The SA Starr revolvers, the Model 1863, were reliable and rugged, but rather awkward. They were made in .44 only.
The DA ones, the Model 1858, were made in both .36 and .44, and really are not DA. They are true trigger cocking revolvers. Pressing the trigger first cocks the hammer. Then if the little slide on the back of the trigger is up, it trips the sear and the gun fires as if it were DA. If the slide is down, the hammer remains cocked; the trigger is then released and the index finger is placed behind the trigger to press the sear and fire SA.
The DAs seem to have gotten out of order fairly easily, though it is difficult to see why in looking at one, and the troopers who used them seemed to like them. But there were enough problems that the Army told Starr to make the gun SA.
On antiques, condition is very important.
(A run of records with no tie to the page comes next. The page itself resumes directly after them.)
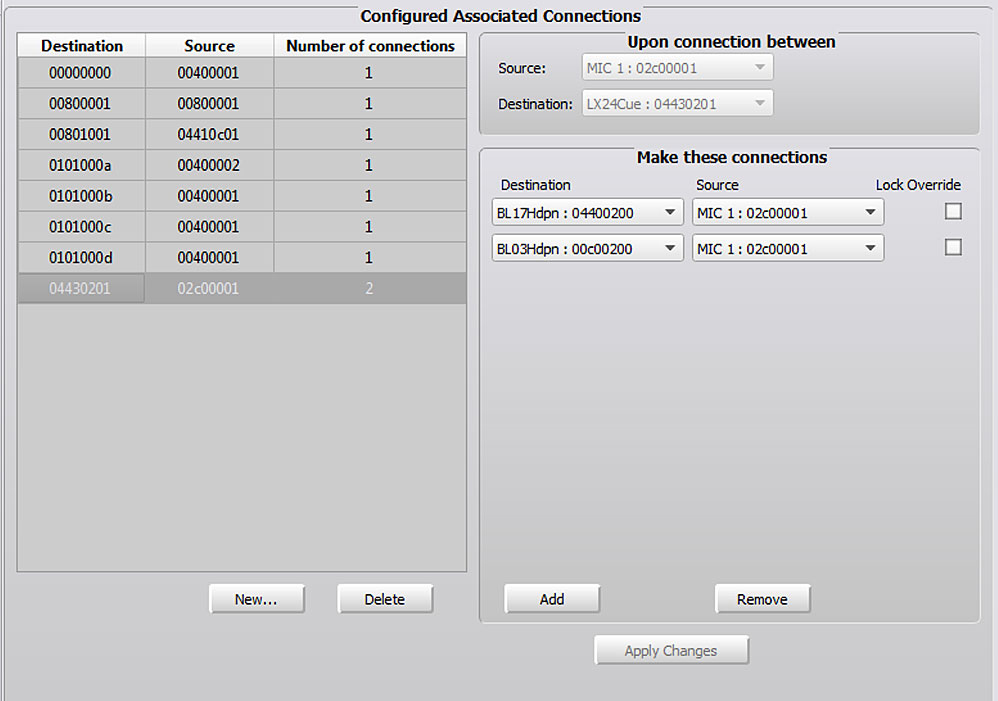Select the row with source 04410c01
Screen dimensions: 998x701
[209, 134]
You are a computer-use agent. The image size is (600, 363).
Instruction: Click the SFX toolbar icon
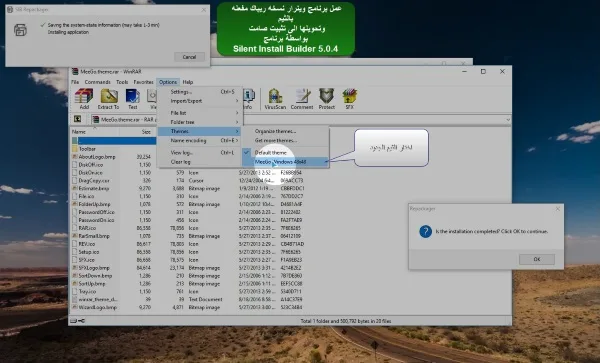[x=349, y=99]
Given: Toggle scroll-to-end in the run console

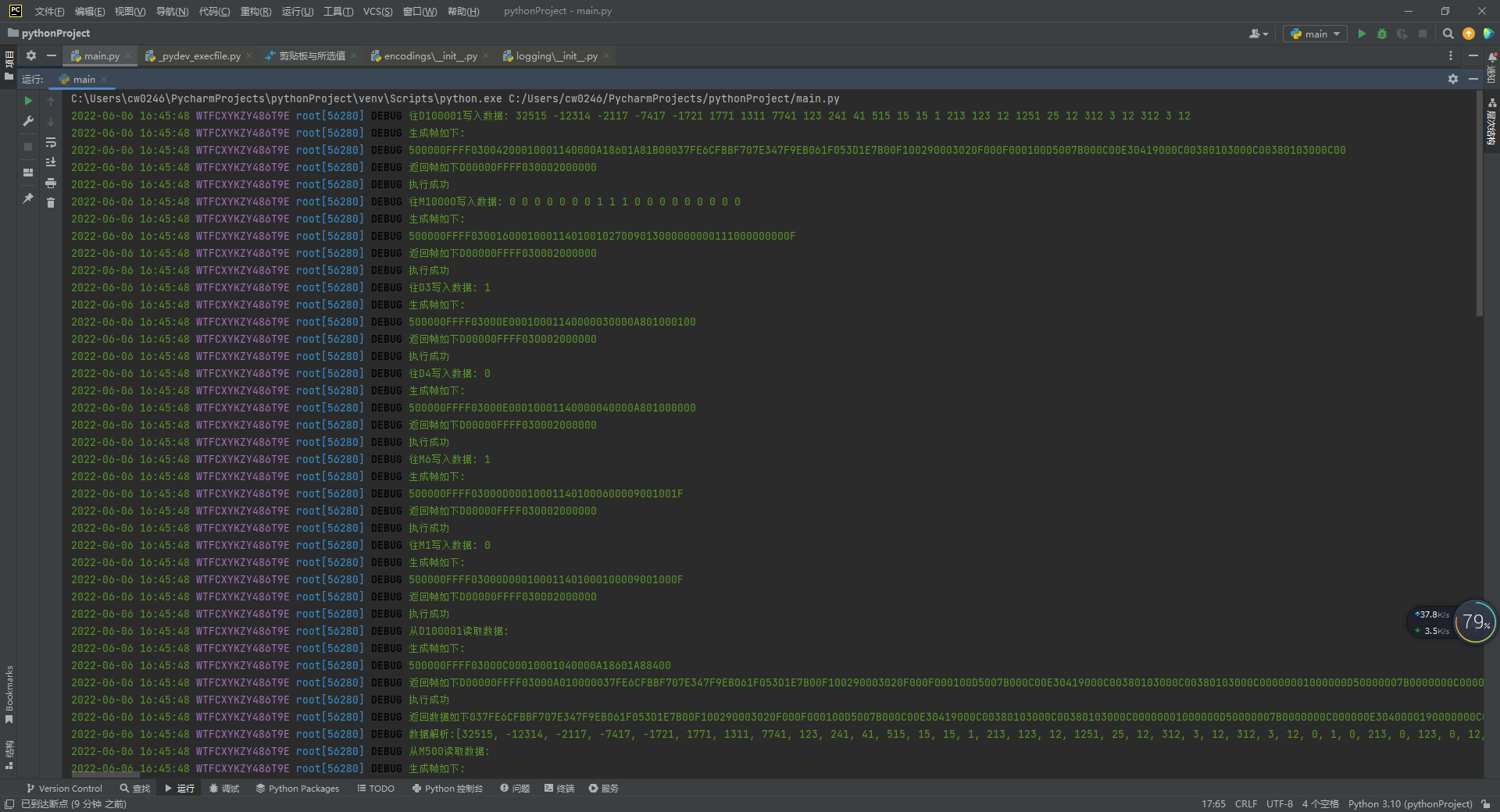Looking at the screenshot, I should point(51,162).
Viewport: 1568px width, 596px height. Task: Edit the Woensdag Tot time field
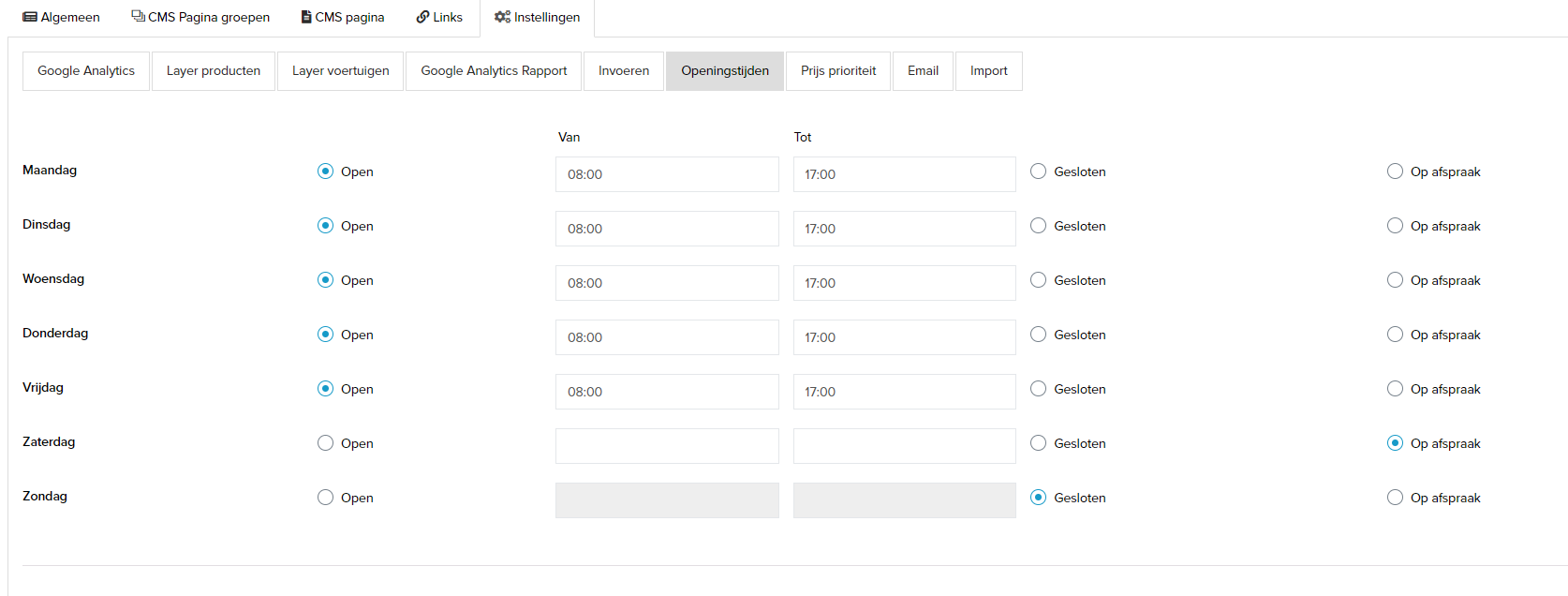coord(904,283)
I will give the approximate top dollar, which would apply to guns with little or no wear and in excellent working condition. Ones in lesser condition bring less. The DA .36 (Navy) revolvers (2250 bought by the government) can bring around $3500 in excellent condition, the .44 (Army) ones (23,000 purchased) a top of around $2000. The SA .44 goes around $2300, and 32,000 were bought, making it the most common Starr.
Premium points are intact nipples and clear inspector markings on the grips. (Most were sold to the Army, but there was some civilian sale; these bring about the same price range.)